Song by Anita Baker

from the album Rapture
- Released: 1986
- Genre: R&B; soul;
- Length: 4:24
- Label: Elektra
- Songwriter: David Lasley
- Producer: Michael J. Powell

Music video
- "You Bring Me Joy" on YouTube

= You Bring Me Joy (Anita Baker song) =

"You Bring Me Joy" is a song written by David Lasley originally recorded in 1980 by Norman Connors featuring the vocals of Adaritha for Connors' Take It to the Limit album. It was released as a B-side single in 1980 on Arista Records. American R&B singer and songwriter Anita Baker covered the song for her second studio album, Rapture (1986), produced by Michael J. Powell.

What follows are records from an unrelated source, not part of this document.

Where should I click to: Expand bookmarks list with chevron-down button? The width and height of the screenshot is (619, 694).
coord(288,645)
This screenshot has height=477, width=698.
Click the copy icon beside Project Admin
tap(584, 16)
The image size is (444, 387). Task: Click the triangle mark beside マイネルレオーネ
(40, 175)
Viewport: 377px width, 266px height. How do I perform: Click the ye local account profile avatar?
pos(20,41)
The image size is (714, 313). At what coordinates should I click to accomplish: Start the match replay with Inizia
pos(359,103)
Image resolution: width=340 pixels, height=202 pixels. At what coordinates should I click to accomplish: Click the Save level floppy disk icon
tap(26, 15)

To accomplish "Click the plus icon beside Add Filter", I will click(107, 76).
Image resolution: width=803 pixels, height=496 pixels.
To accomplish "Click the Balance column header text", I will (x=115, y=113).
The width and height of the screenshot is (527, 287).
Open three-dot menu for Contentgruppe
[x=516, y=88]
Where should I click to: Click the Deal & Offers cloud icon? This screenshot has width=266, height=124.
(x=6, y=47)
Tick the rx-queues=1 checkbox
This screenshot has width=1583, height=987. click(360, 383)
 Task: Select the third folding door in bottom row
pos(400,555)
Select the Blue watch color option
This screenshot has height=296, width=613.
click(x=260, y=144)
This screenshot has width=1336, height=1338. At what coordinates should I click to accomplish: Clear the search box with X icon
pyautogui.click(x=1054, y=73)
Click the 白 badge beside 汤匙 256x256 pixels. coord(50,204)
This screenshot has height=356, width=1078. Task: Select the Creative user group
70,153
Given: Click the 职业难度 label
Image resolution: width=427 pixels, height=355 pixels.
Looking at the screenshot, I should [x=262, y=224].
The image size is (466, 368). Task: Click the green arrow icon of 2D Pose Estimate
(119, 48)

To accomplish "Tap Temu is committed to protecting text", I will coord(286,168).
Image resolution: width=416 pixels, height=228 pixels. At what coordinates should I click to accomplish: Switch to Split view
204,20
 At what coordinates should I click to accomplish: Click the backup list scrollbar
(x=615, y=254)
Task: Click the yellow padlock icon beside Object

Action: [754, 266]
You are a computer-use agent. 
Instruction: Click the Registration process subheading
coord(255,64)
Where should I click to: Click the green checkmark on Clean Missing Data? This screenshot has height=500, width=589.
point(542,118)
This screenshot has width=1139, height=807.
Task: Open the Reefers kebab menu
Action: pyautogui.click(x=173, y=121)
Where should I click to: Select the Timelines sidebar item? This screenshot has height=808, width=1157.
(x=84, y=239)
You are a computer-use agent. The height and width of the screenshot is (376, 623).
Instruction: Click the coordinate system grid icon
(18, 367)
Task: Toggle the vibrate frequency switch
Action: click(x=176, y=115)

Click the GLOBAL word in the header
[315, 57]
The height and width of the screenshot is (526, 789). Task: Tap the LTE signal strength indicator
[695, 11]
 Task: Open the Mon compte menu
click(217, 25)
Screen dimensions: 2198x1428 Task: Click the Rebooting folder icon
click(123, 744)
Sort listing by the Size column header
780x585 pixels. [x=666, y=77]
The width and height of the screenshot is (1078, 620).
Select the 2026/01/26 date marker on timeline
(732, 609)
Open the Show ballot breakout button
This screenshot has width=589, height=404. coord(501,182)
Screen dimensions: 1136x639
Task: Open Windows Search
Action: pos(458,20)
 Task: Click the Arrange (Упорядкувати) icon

In 1990, Lasley released the song on his Soldiers on the Moon album, a live studio recording with David Benoit on piano, Jeff Porcaro on drums and Abraham Laboriel on bass, and produced by Jeffrey Weber. Jonathan Widran of AllMusic described "This collection sports...sensuous originals including "You Bring Me Joy" from Anita Baker..."

Yolanda Adams gave a tribute performance of "You Bring Me Joy" to Anita Baker at the 2018 BET Awards honoring Baker with the Lifetime Achievement Award.

== Critical reception ==
The song received notable critical praise and mention in numerous record reviews and reviews of Anita Baker's live performances.

Stephen Holden of The New York Times wrote "In the verses of David Lasley's beautiful pop-gospel ballad 'You Bring Me Joy,' Miss Baker's voice looped from phrase to phrase in the manner of Sarah Vaughan. Then, for the song's climactic declarations, she became a pure gospel singer, testifying with a stirring fervor and directness."

Jeff Tamarkin of Billboard describes Baker's performance of "the devastating David Lasley-written 'You Bring Me Joy' to kick the show into high gear and create the charged mood that was sustained throughout."

Of the Sunday night Irvine Meadows show of singer Anita Baker, Steve Eddy wrote of the songs "The most notable Sunday evening was "You Bring Me Joy" a David Lasley tune that has a pleasing Gospel tinge."

Lenny Kravitz, in his book Let Love Rule called "You Bring Me Joy" by Anita Baker "one of the sweetest R&B ballads."